A furious family have been stopped from parking on their own driveway after bullyboy council officials installed concrete bollards outside their home.

We’re stuck between the devil and the deep blue sea here what the with yellow lines and the bollards.

Daily Express

I have cause to thank the humble concrete bollard, having suffered an assault on our front wall from a passing pantechnicon, I subsequently petitioned the council, requiring them to erect a substantial bollard barrier.

Which was subsequently hit by a passing pantechnicon.

They are our modernist friends, little gems of public art and should treated with due respect – think on.

You hostile vehicles.

Fred Perry Way – Hazel Grove To Woodford

Having started in the middle, let’s fast forward to the end – the beginning will have to wait.

We take up our walk along Fred’s Way once more by Mirrlees Fields.

Following the brook along the narrow shallow valley, betwixt and between houses.

Briefly opening out into green open space.

Crossing the road and entering the detached world of the detached house.

No two the same or your money back!

Diving feet first into Happy Valley, home to the Lady Brook stream.

And quickly out again.

Emerging once again into the space between spaces.
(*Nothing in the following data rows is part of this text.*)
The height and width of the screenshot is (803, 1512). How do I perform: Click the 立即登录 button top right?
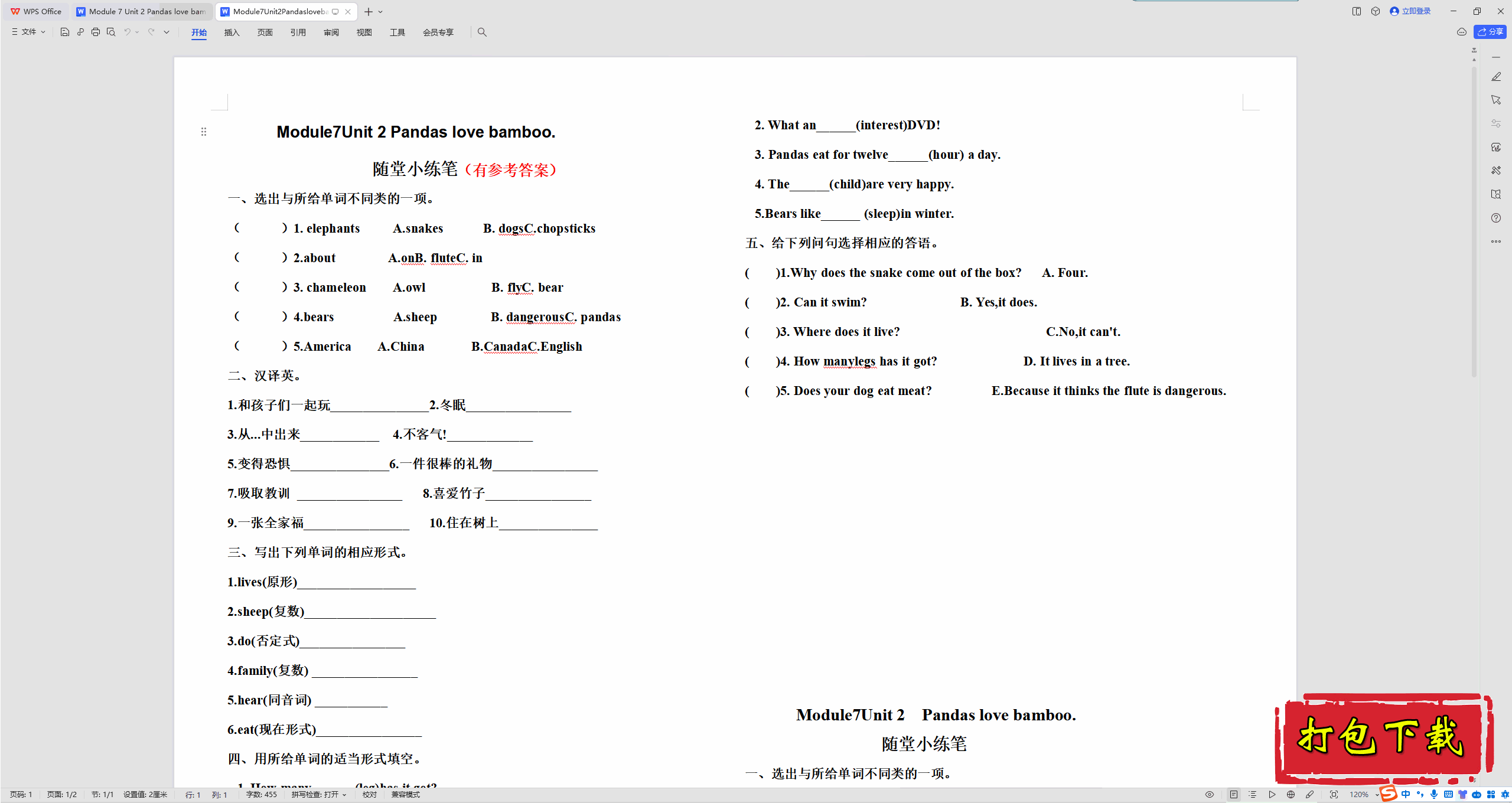click(1412, 11)
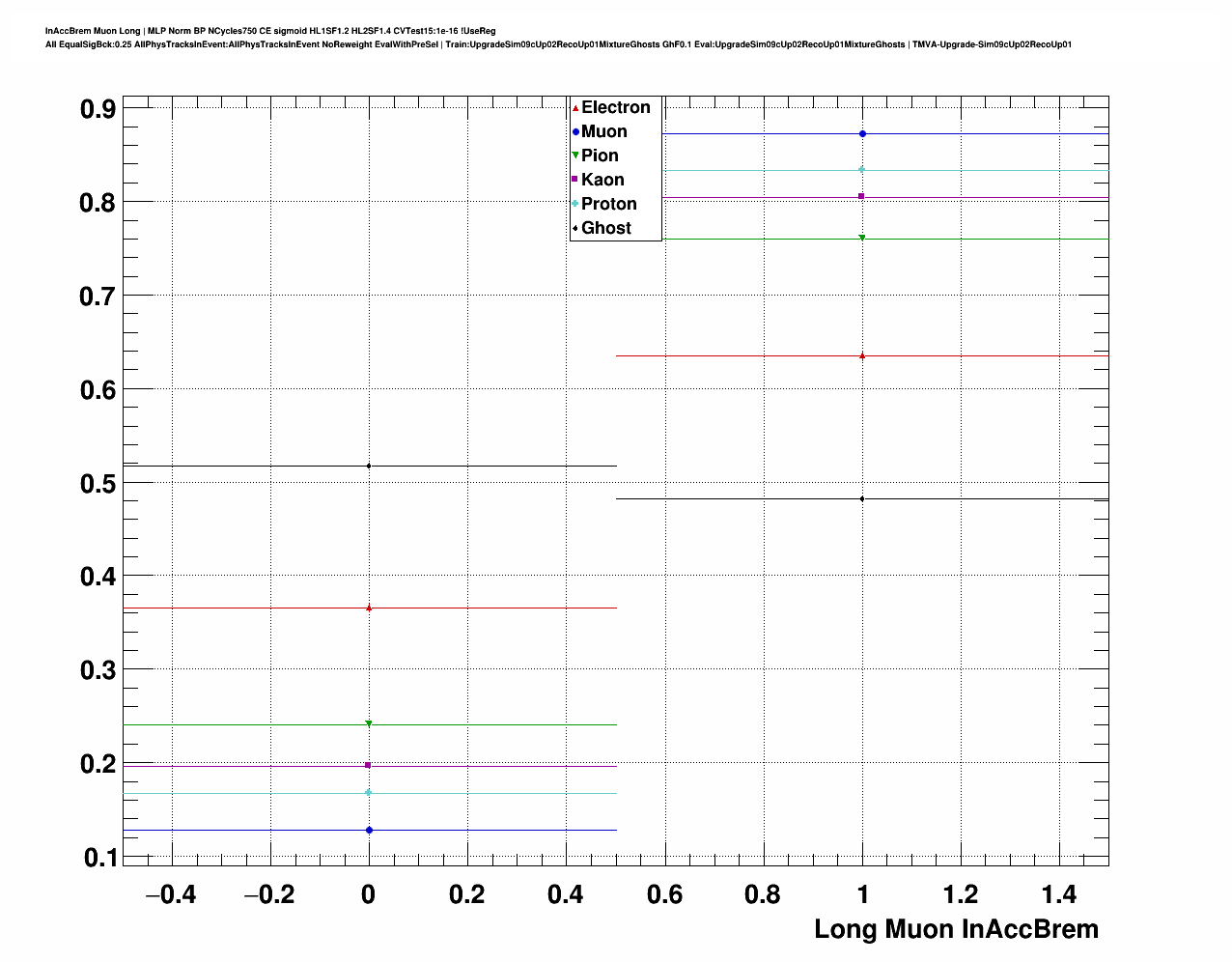1232x962 pixels.
Task: Select the Muon data point at x=1
Action: point(862,134)
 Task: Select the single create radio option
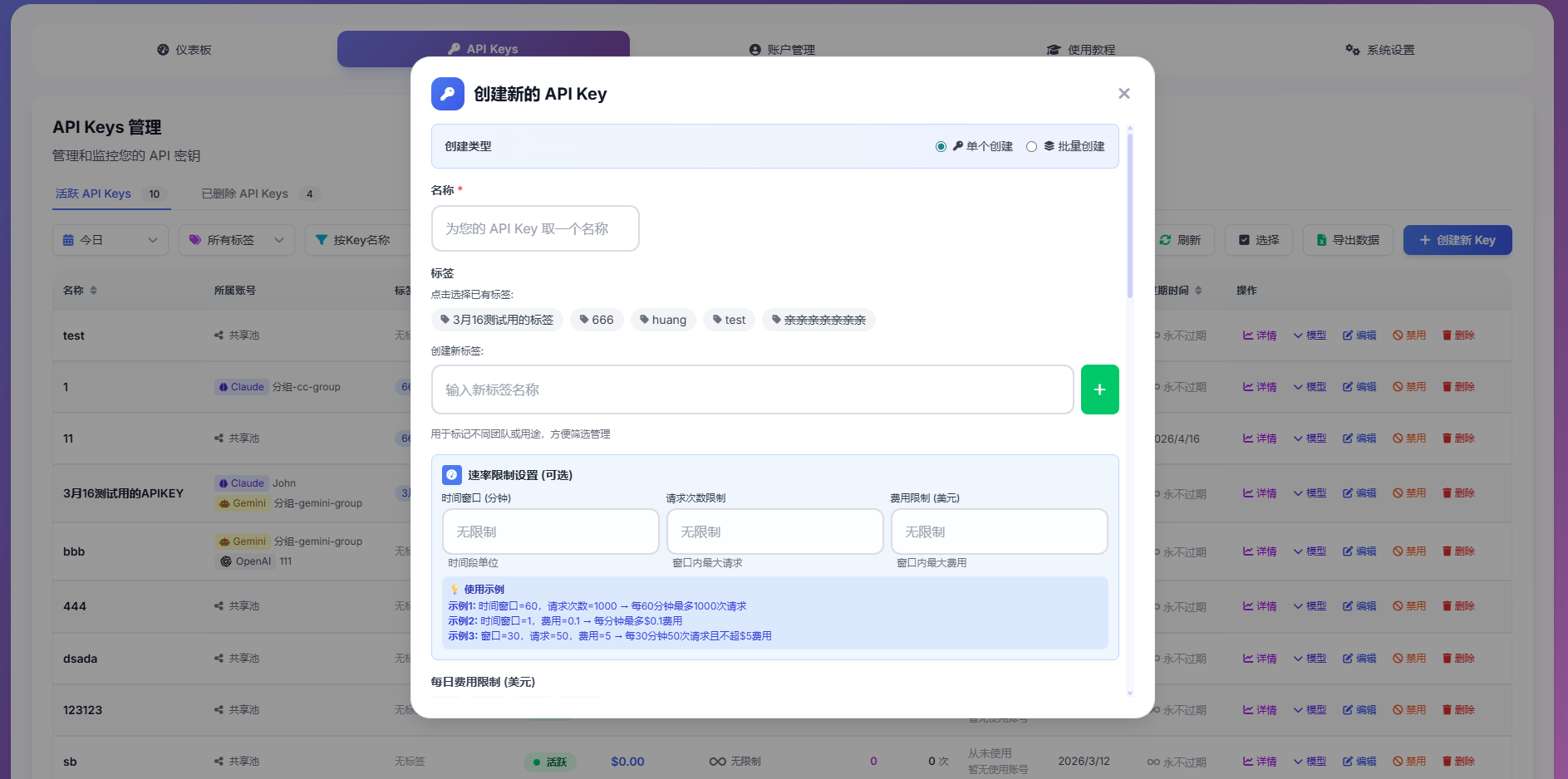click(x=941, y=147)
The suburban idyll of the Dairyground Estate home to very few semi-skilled and unskilled manual workers; those on state benefit/unemployed, and lowest grade workers.

But home to an interesting array of Post War housing.
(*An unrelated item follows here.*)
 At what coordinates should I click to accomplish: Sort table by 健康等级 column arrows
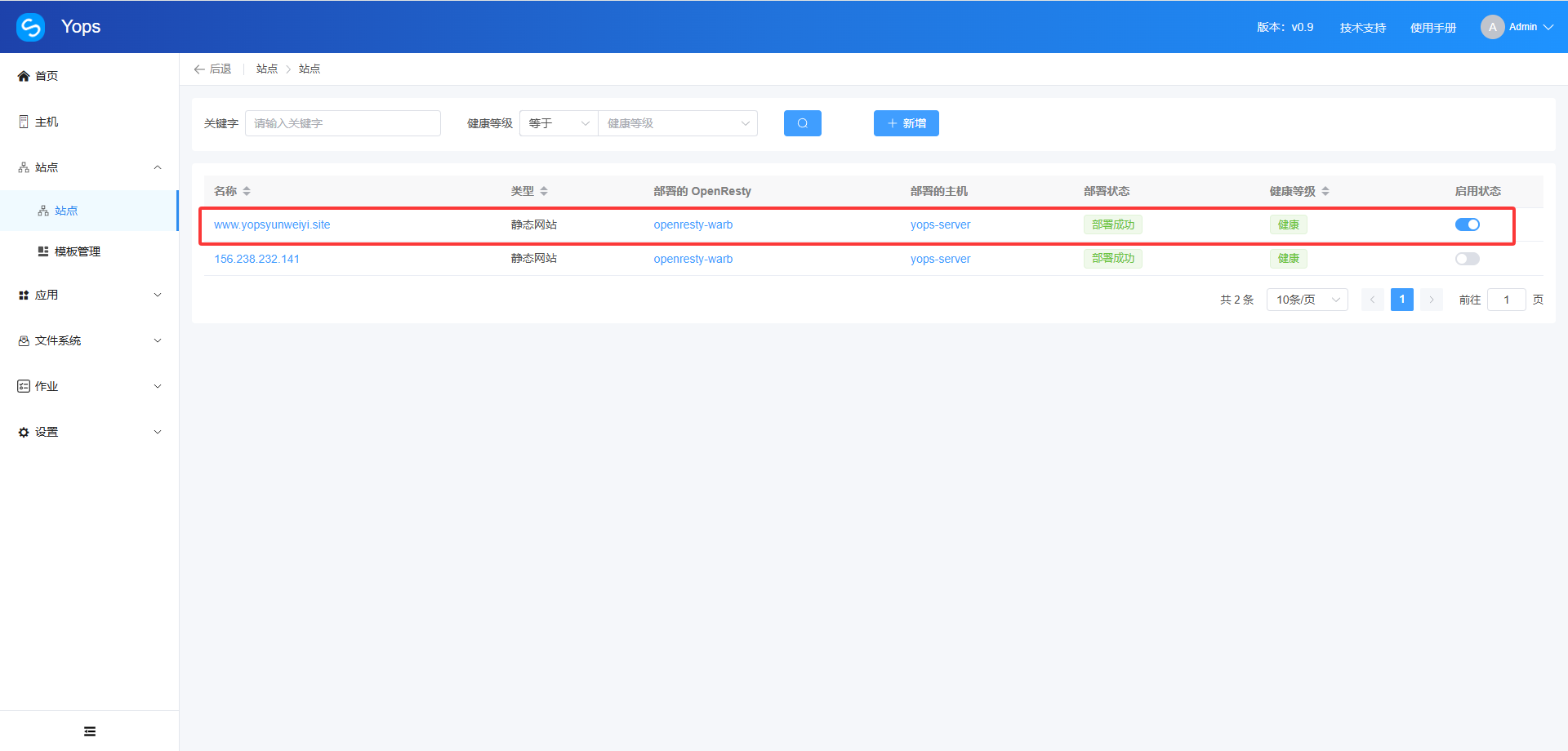(x=1325, y=191)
Including examples of the style de jour, à la mode conversions and updates extended and rendered, black, white and grey symbols of success or extensive extended credit facilities.

Though the more traditional fairy tale variant still has a space and place, in the corner of some well behaved cul de sac.

Under the railway – through a low tunnel darkly.

We struck oil, black gold, Texas Tea – Tate Oil.

The area of Little Australia – so called as all the roads are named after towns in Australia, is bordered by the West Coast Main Line to the north, the Bramhall oil terminal to the east, Bramhall village centre to the west and Moorend Golf Club to the south.

We emerged into a warren of obfuscation, dead ends and conflicting signs, having made enquiries of the passing populace, we realigned with the new bypass.

Passing over the conveniently placed footbridge over the bypass and beyond.

Emerging amongst faux beams and real Monkey Puzzles.

It was at this point that, unbeknownst to us, we followed a twisted sign, misdirecting us along an overgrown path – to Handforth.

We failed, in the end we failed to arrive to arrive at the end.

Heading west like headless chickens towards the Turkey Farm.

Making our way mistakenly to Handforth Dean Retail Park – rear of.

Crossing slip roads with no pedestrian access and the forbidden territory of an industrial sized gymnasium car park.

Woodford will just have to wait, another day another dolorous excursion.

We walked wearily back to Stockport.

Concrete Garages

In casual conversation with Mr Matt Rettalick, at the Manchester Modernist HQ our attention casually turned to the topic of the prefabricated concrete garage.

I thought little more of it until yesterday, I then I resolved to get to the bottom of the matter.

Joseph Monier was a gardener and his idea was to develop permanent planters at a low price. In 1867, he patented different products made of reinforced concrete.

Pre-Cast History

Precast panelled buildings were pioneered in Liverpool 1905. The process was invented by city engineer John Alexander Brodie, a creative genius who also invented the idea of the football goal net. The tram stables at Walton in Liverpool followed in 1906. The idea was not taken up extensively in Britain. However, it was adopted all over the world, particularly in Eastern Europe and Scandinavia.

Wikipedia

The first concrete kit garages appeared in 1952, manufactured by Marley, earlier models had been constructed from wood, asbestos, corrugated iron or galvanised steel.

The sunrise became a common symbol of inter war optimism.

The increase in car ownership, the growth in the DIY ethic and the lack of an integrated garage, drove the demand for a pre-cast concrete auto-haven at the end of the drive.

They became a staple of the small ads.

Easy terms built to last.

Kenkast is the name which for me resonates down through the years, though there were it seems, several other manufacturers.